▶ _Passage to read_
This is not a new story. History bears it out. Over and over. Racism, xenophobia and bigotry are percolating right now, waiting for an opportunity to spread in haste. This is why it’s so crucial to vote Remain. A Leave vote empowers people with deplorable views, who will take a victory as vindication for their thoughts and actions. The nuance of many good intentioned leave voters will be lost in a sea of dangerous patriotism and rising exceptionalism.
It’s only in the last few days that I have come to terms with the enormity of the decision the people of Britain will face. It’s been described as a once in a lifetime decision, but really it’s a decision that will take a lifetime to understand. For all the good economic arguments for staying in the EU, for me personally, it comes down to ideology and philosophy. I don’t want to live in a country that regards itself as superior. Or a nation that is isolationist; who looks inward, and views outsiders with suspicion. I want to belong to something more majestic; to be connected to cultures different to mine, who work together for the betterment of many nations, not just their own. I want to gaze outward and see others with empathetic eyes; with humility and curiosity; and to offer safe haven to those in need. I can choose to do that. We can choose to do that. Britain can choose to do that.

▶ _Given material_
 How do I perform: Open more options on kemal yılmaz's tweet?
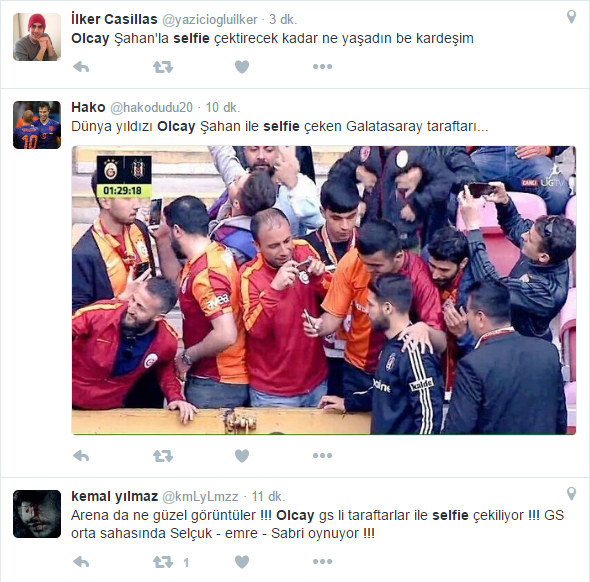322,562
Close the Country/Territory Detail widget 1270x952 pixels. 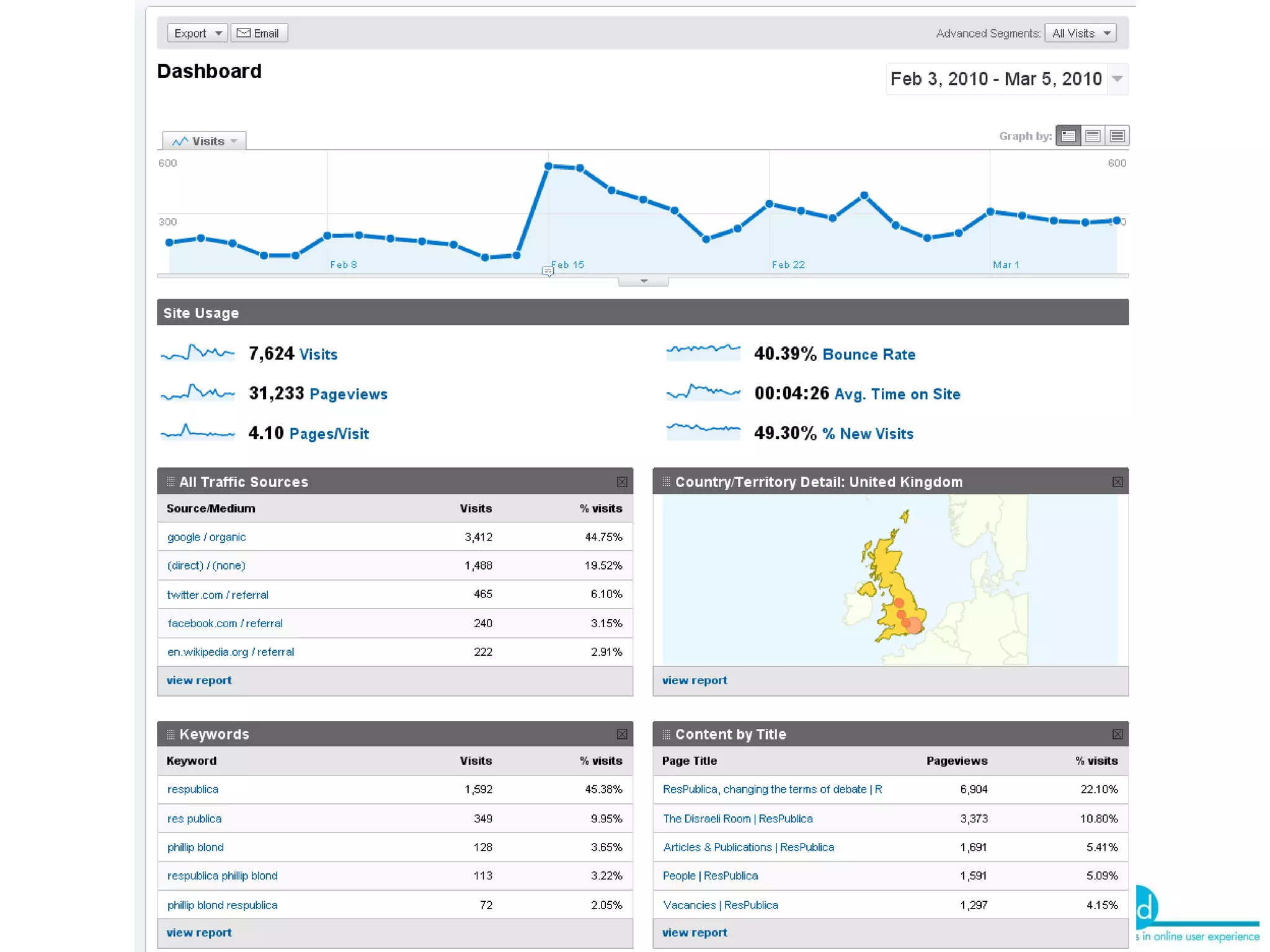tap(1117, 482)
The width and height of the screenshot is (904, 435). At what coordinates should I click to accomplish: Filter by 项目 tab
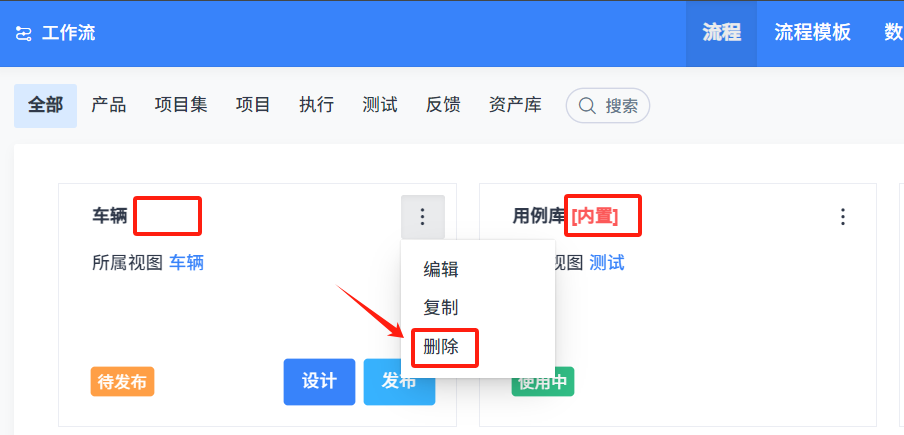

▶ _Short task 1_
Say whether each statement agrees with the passage about voting Remain, giving yes or no and quoting the deciding words: (a) the writer notes the choice has been called a once in a lifetime decision; (b) the writer's own choice rests mainly on the economic arguments; (c) the writer wants to offer safe haven to those in need.
▶ _Short task 2_
Resume the passage about voting Remain, writing on from its final sentence.

▶ _Final answer 1_
(a) Yes: "It’s been described as a once in a lifetime decision"
(b) No: "for me personally, it comes down to ideology and philosophy"
(c) Yes: "and to offer safe haven to those in need"

▶ _Final answer 2_
Whatever the result on 23rd June, the end of the story this is not. Without continuing to pressure our government and the EU, change will not come to the extent that anyone wants, whether we vote In or Out. To casually sit back in jubilation after victory, or slump in sadness after defeat, would be a colossal mistake. The battle for the soul of Britain has been, is being and will always need to be fought.